Homeland Security Mail tells an American citizen to “immediately” to himself


The Trump administration sought to revoke about 532,000 Cubans, Haitians, Nicaragua and Venezuela, who entered the United States under a temporary humanitarian program. While it led them to dispatch on April 24 on April 24, a federal judge in Boston said he was issuing a guard order that was blocking the effort. This command may complicate the instructions in the email, which states that it does not apply to people who “otherwise have the legal basis for staying” in the United States.

CBP did not immediately answer Wired questions as to whether the court order affects each email recipient.

Lawyer Lauren Reagan, founder and chief executive of the illegal civil defense center, tells Wired that the lack of transparency on whether temporary cancellation is applied to the receiver of the email is likely to cause fear and confusion among many immigrants, especially people without access to legal guidance.

“So many people don’t have a lawyer, or their lawyer has 6,000 clients,” Reagan says.

“Many people who are here are not due to the subtle differences of the Immigration Act, so they receive this email and do not know that this applies to them,” says Microni. “And most of them imagine it is doing because now everything is scary for people.”

It is also unclear whether this email is related to recent efforts by the so -called Foreign Ministry of Elvan Maskan (DOGE). In an April 10 post in X, DOGE claimed that “CBP identified a subsidiary of 6.3K people who have been transferred to the United States on the FBI terrorist screening center or with criminal records since 2023.

Beckham immediately did not answer questions about whether the email was intended for these 6,300 people, and also did not answer Wired questions about how many people received emails.

Reggan says that there is an email in any way, adding, “Not usual” to change legal immigration status by email, which usually occurs in person or through valid letters. “People think this is not a phishing email or something legal,” Reagan says. Also, the fact that this email does not appear to have been first posted on a government website and added to questions about its authenticity.

“Normally, if the government intends to change an action, they will do it first on their websites,” Reagan says.

Reagan also points out that many immigrants do not have an email address and so they failed to get communications in the first place.

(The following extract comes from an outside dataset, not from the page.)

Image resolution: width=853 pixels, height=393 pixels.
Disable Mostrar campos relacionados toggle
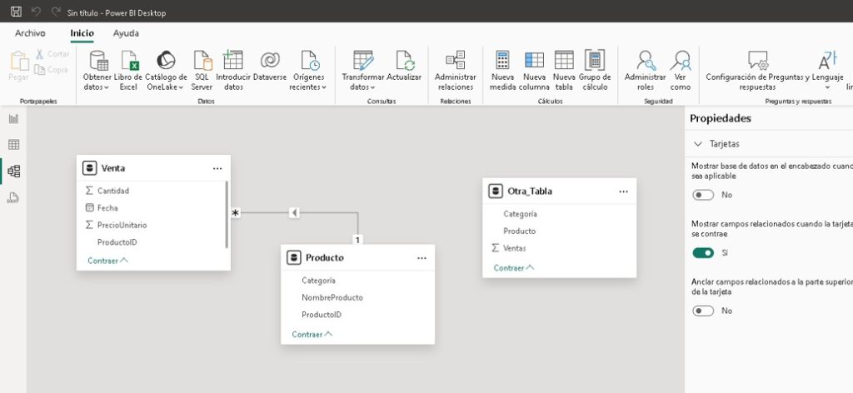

Even for the US citizen, and a US immigration lawyer, the aggressive implementation of the Trump administration’s immigration has made life more sustainable. The email only worsened the issues.

“I have received serious questions from parents or other family members or friends who like them,” If you stop answering me or if you disappear, what would I do? Like, who would you like to call me? “

“And if the people of my life feel like this, and that’s what I do, I know a lot about it,” Microoni adds. “I can’t imagine how people who do not fully understand the immigration law.”